E’, infatti, grazie alla riscoperta di questo ruolo “dell’intervento pubblico nell’economia” che può affermarsi un nuovo scenario di sviluppo sostenibile delle nazioni e delle comunità locali, facendo divenire il concetto di “villaggio globale” un obiettivo concreto di un’economia multi-relazionale la cui sussidiarietà fluisce dagli Stati nazionali, alle regioni e alle comunità locali. Come aveva intuito Isaac Asimov poco prima della caduta del Muro di Berlino (1989), la crescita illimitata dell’economia di mercato, motivata dalla sempre più estesa domanda di bisogni materiali da parte della popolazione mondiale in costante crescita, produce nel lungo periodo la distruzione completa della democrazia.
La sempre minore disponibilità di risorse (energia, materie prime, acqua, suolo agricolo) per una sempre crescente domanda di merci e di beni di consumo scatena le “guerre per la sopravvivenza” che iniziano dai popoli più poveri e meno provvisti di risorse ma che, successivamente, si propagano anche ai Paesi più ricchi. E’ sempre avvenuto, nella Storia delle varie civiltà umane e così avviene anche oggi.

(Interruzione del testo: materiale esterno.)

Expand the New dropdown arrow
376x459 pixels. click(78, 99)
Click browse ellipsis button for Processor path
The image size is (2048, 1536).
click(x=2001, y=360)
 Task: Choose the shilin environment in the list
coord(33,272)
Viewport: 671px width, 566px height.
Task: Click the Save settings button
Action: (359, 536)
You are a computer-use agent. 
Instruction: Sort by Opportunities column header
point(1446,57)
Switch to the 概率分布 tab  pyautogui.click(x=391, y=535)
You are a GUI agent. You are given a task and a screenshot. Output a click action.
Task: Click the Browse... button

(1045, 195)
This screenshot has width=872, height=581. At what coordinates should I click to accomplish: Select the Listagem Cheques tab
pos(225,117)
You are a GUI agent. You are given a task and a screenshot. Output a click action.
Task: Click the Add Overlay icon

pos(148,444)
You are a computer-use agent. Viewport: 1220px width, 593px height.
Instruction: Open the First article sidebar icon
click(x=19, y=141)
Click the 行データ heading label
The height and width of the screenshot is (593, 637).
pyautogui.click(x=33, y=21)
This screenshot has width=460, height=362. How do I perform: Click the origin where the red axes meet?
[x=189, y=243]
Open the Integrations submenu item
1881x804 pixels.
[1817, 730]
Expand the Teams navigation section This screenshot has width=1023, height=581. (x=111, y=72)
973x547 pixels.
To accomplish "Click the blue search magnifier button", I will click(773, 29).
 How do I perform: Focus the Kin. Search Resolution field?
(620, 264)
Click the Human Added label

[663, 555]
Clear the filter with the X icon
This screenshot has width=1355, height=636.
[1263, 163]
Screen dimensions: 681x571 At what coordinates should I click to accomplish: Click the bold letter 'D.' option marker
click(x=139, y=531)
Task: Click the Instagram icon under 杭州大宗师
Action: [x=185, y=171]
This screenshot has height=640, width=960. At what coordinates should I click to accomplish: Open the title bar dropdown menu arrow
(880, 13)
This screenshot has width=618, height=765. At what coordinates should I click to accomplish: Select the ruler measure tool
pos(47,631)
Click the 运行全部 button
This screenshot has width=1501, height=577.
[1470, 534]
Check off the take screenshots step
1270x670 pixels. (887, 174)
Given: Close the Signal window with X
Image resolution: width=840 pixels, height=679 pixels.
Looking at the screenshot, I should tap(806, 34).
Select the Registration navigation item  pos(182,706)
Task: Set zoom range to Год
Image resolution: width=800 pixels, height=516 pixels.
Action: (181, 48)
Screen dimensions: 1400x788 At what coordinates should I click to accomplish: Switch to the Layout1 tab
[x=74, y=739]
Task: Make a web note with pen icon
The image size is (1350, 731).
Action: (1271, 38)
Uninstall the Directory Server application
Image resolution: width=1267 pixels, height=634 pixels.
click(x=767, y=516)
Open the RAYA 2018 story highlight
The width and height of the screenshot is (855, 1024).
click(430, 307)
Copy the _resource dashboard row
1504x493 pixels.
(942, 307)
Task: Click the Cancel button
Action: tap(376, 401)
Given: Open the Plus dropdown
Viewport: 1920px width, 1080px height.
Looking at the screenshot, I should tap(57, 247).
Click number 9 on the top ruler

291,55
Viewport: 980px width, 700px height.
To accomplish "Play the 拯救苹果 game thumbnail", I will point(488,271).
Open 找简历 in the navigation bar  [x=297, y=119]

Asimov era particolarmente preoccupato che la sovversione della democrazia fosse catalizzata dalla crescita smisurata della popolazione a livello mondiale. Solo recentemente,(2002) uno dei fondatori della nuova scienza dell’Economia Ecologica, Robert Costanza, ha invece preconizzato che le grandi modificazioni climatiche rappresentino la minaccia più concreta e più pericolosa alla progressiva decadenza della democrazia nei Paesi occidentali ed in via di sviluppo.
Nella sua teoria, Costanza stabilisce un nesso inscindibile tra sviluppo sostenibile e sviluppo della democrazia, poiché i fattori costitutivi di questo sviluppo sono la multirelazionalità delle economie, il multilateralismo della politica estera, la cooperazione e la sussidiarietà tra i popoli, il decentramento delle risorse energetiche rinnovabili e il riuso delle materie secondarie, la partecipazione degli abitanti e la diffusione della società della conoscenza e della cultura.
Peter Droege, oggi presidente del “World Council for renewable Energy”, afferma, inoltre, che è necessario uno “ sviluppo creativo “anche per le città contemporanee in modo da favorire il distacco progressivo dalla fuorviante convinzione che le città moderne rappresentino l’apice della modernità.
Per divenire “ moderne” ( nell’autentico senso del termine, evitando che questa parola diventi anch’essa un ossimoro) esse devono recidere i tentacoli della dipendenza assoluta dai combustibili fossili, riducendo l’impronta ecologica dei contesti urbani e rimediando, in questo modo, all’impatto sul clima a scala mondiale prodotto dall’urbanizzazione fossile.
Economia Ecologica, sviluppo sostenibile delle comunità, Democrazia: sono tre risposte inscindibili e complementari alla sfida che minaccia il futuro delle nuove generazioni, quella delle modificazioni climatiche. Non dobbiamo dimenticare questo legame, esso è di vitale importanza per tutti gli bitanti di questo Pianeta, proprio come ci insegna un episodio poco conosciuto e ormai lontano nel tempo.
Nel 1930, in un paese africano, il Mali, il colonialismo francese varò un grande piano per la coltivazione del cotone. Per realizzare questo piano era necessario preparare il suolo da destinare alla coltivazione del cotone ed i numerosissimi alberi di baobab che popolavano la savana ne erano un ostacolo. Fu deciso di abbatterli tutti.
Ma il baobab nell’Africa Occidentale è un albero di grande significato culturale e sociale, in quanto luogo di assemblea e corte di giustizia per i governanti locali. Con parole occidentali, potremmo dire che è un simbolo e un luogo di esercizio della democrazia.
Con la scomparsa dei baobab, in Mali, scomparve anche la democrazia tribale che stava alla base di quella società.